What is expected: Identify, in the records below, every line where the string "Screen" appears, and copy each such line.

——

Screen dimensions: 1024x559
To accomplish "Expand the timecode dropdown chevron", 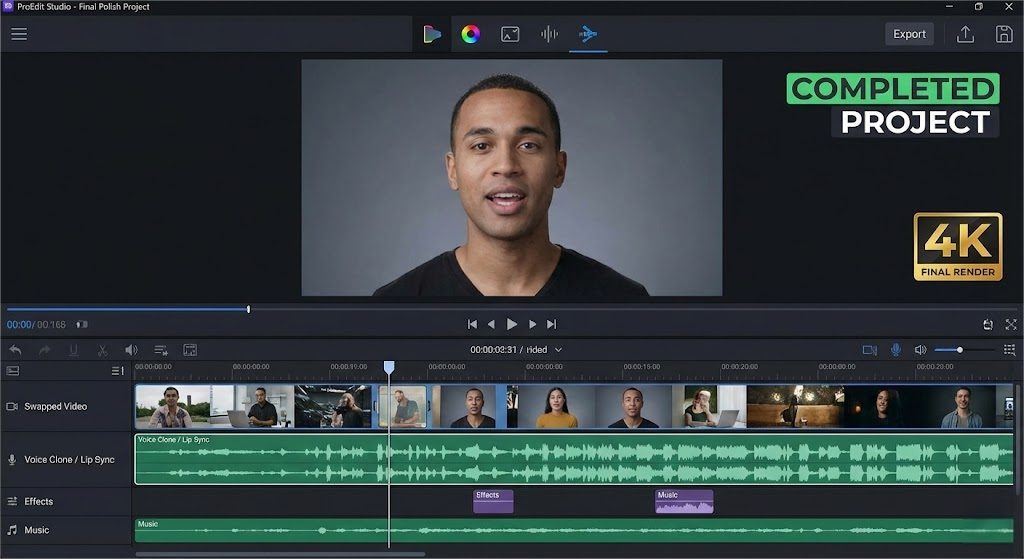I will pos(559,350).
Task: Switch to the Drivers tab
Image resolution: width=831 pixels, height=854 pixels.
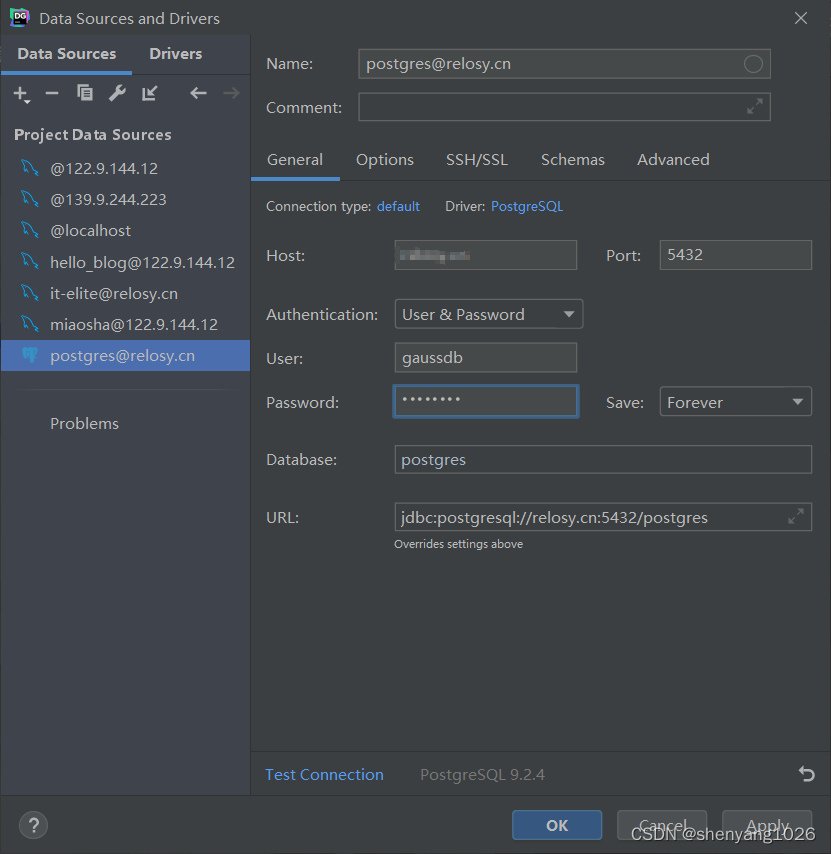Action: (x=175, y=53)
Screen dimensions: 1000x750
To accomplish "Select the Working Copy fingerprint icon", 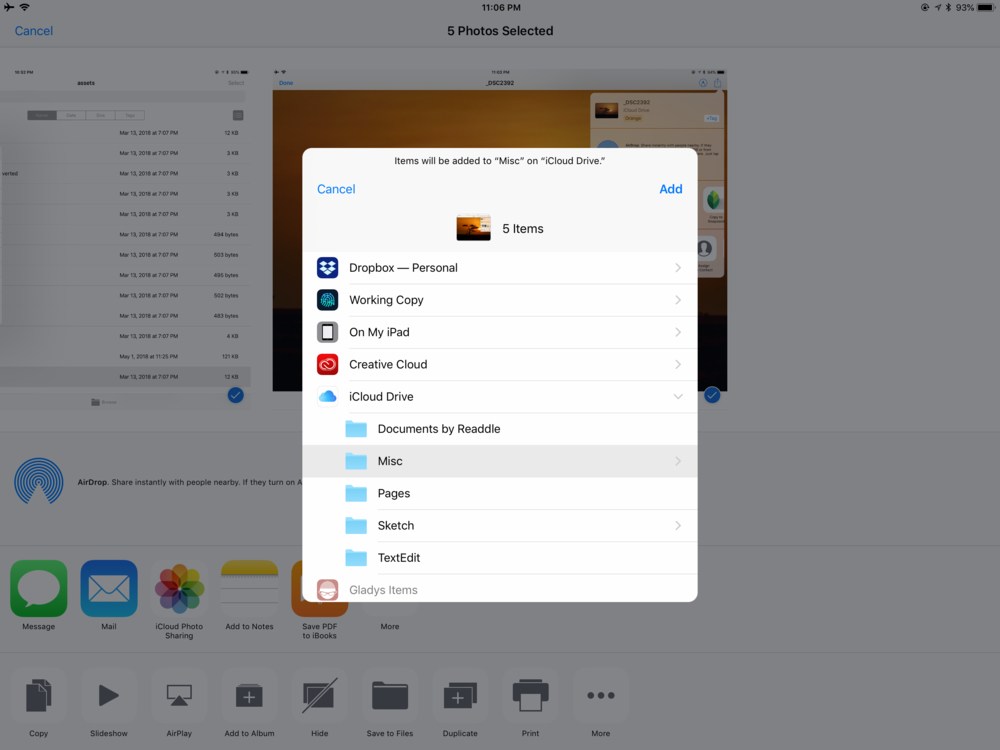I will 328,300.
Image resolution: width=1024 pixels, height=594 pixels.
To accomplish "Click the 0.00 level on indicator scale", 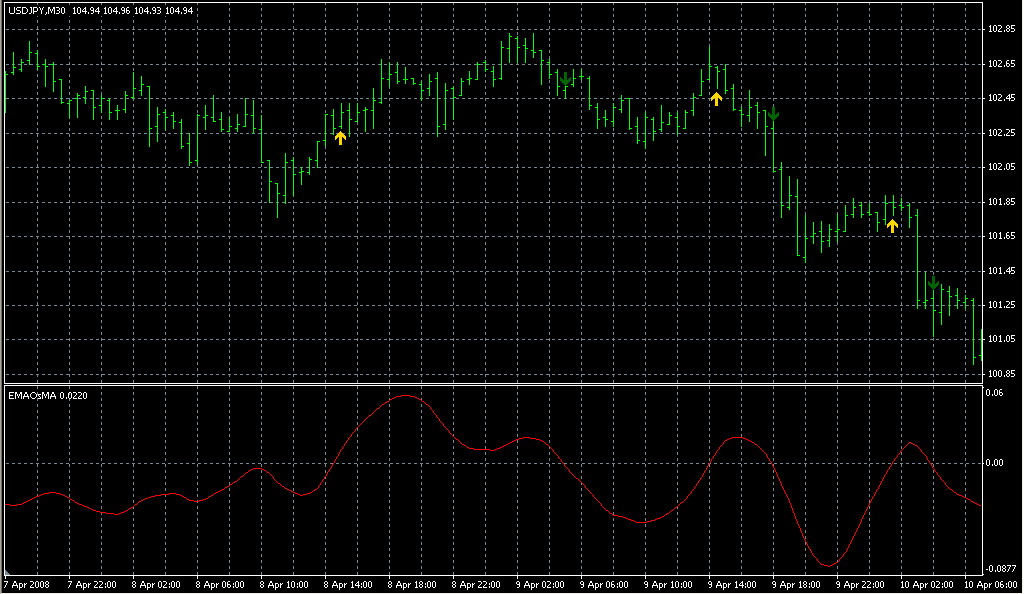I will 994,463.
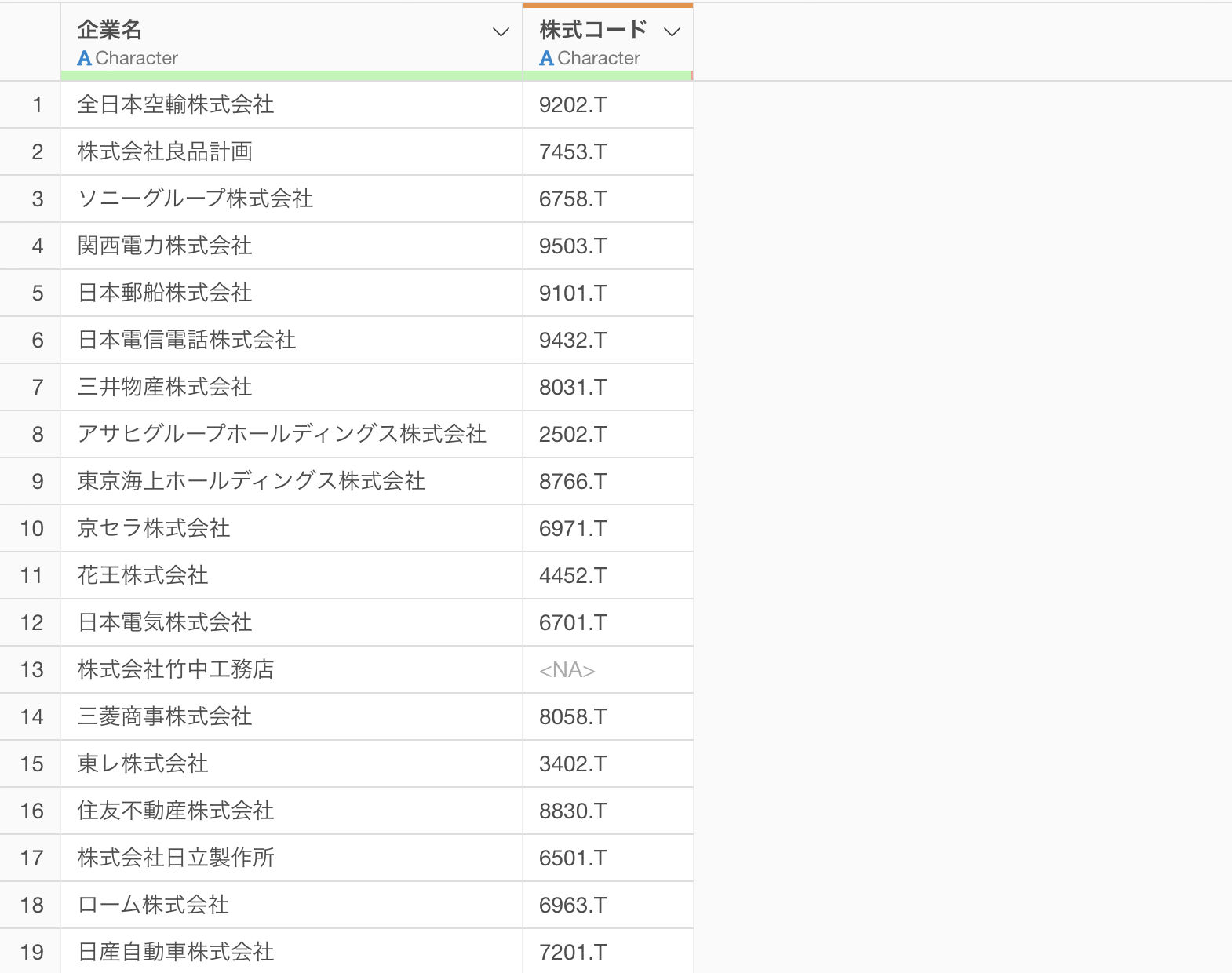Click stock code 9202.T cell
The image size is (1232, 973).
pyautogui.click(x=573, y=104)
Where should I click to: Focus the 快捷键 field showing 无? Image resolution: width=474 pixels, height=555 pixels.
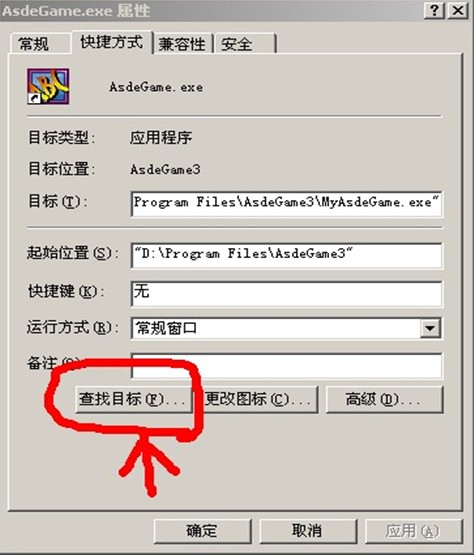[x=286, y=293]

——

Written response:
Screen dimensions: 1024x559
Screen dimensions: 1000x750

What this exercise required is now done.